> _PROVIDED RECORDS_:
++++++++
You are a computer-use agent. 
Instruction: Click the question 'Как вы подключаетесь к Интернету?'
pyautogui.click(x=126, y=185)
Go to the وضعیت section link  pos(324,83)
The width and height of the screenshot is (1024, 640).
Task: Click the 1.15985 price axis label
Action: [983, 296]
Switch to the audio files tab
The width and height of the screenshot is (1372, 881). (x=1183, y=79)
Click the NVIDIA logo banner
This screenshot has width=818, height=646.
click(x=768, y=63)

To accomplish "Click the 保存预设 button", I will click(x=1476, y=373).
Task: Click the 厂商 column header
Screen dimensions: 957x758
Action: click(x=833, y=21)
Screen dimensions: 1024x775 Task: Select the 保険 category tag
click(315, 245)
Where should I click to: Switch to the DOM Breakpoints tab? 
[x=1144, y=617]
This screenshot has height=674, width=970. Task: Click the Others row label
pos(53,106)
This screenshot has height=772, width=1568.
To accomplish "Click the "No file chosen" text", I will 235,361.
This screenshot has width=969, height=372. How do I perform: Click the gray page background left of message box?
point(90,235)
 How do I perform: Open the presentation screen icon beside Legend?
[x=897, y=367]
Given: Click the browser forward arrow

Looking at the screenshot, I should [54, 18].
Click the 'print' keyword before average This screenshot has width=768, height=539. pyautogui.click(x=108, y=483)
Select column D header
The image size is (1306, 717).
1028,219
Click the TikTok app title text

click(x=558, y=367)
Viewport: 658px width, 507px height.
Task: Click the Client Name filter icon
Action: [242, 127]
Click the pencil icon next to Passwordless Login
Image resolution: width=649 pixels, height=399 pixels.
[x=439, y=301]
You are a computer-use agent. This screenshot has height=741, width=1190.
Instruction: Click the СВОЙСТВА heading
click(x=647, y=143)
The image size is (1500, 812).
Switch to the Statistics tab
++++++++
Copy out everything from the start of the records above down to the line containing "click(x=768, y=63)", that line included, reproducing each line without any change.

> _WRITTEN REPLY_:
You are a computer-use agent. 
Instruction: Click the question 'Как вы подключаетесь к Интернету?'
pyautogui.click(x=126, y=185)
Go to the وضعیت section link  pos(324,83)
The width and height of the screenshot is (1024, 640).
Task: Click the 1.15985 price axis label
Action: [983, 296]
Switch to the audio files tab
The width and height of the screenshot is (1372, 881). (x=1183, y=79)
Click the NVIDIA logo banner
This screenshot has width=818, height=646.
click(x=768, y=63)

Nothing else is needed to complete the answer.